Even your examples, I would say C&C is rules lite and True 20 is rules medium with Savage Worlds between the two, but closer to True20.

So how can someone give you a good answer without a solid definition of the terms that most people can agree to?
 


Rules Lite, Rules medium, rules heavy is just too subjective I don't know how anyone can answer your question.
I agree. These notions are just too subjective.

Maybe you could achieve "your" rules-medium by taking a rules-lite system and adding some selected components to it. C&C with feats, for instance. Or GURPS lite with specific elements taken from the full ruleset. Or maybe the old RuneQuest ruleset (which was Basis RP System, but with the most rules development of all the incarnations).

That's for you to determine what you concider as "rules-medium" I think.
 


Rules Light can be used to refer to either 'lite' versions of heftier games (True20 to d20, for example, or Cinematic Unisystem to normal Unisystem) or to extremely light games, like Wushu, where all character options are player-defined. Because the extremely light games tend to be newer, the 'Rules Light' has been defined up (or down, depending on how you want to look at it) to account for them - which squeezes the already cramped categories above even more.

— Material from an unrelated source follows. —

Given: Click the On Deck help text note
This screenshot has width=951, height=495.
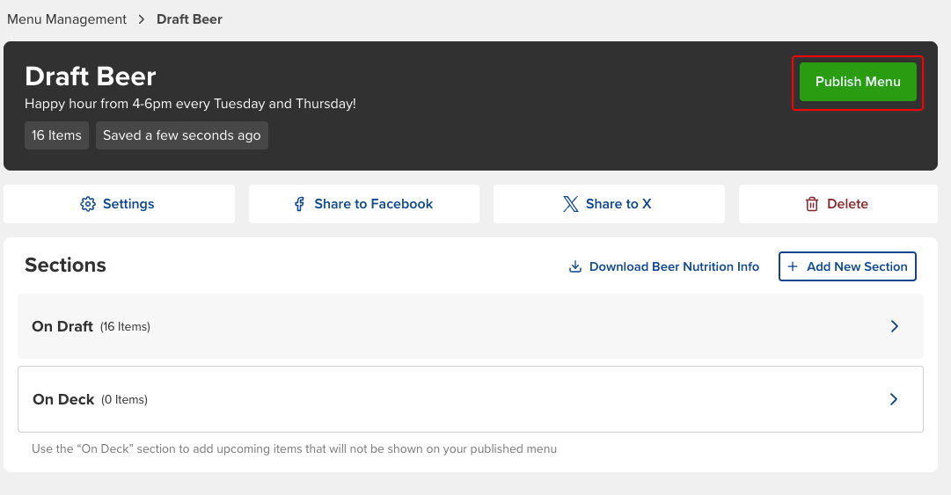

If Rules Light refers to Wushu and its kin, Rules Medium encompasses True20, CineUni, Savage Worlds, etc. Basic Silhouette Core fits here, albeit at the upper end. Basic D&D and Feng Shui might, although both are stretches IMO.

Either way, Rules Medium encompasses games like BRP (some would class this with the previous category), Mutants & Masterminds, World of Darkness, etc. I would put Castles & Crusades in this category, along with AD&D. You might be able to squeeze core d20 Modern here, too.

Rules Heavy is generally tactical or complex toolbox games like D&D 3.x, GURPS, Exalted and HERO. Some people class these as Rules Medium, however, reserving Rules Heavy for the RPG equivalent of Star Fleet Battles (although this is usually an older classification).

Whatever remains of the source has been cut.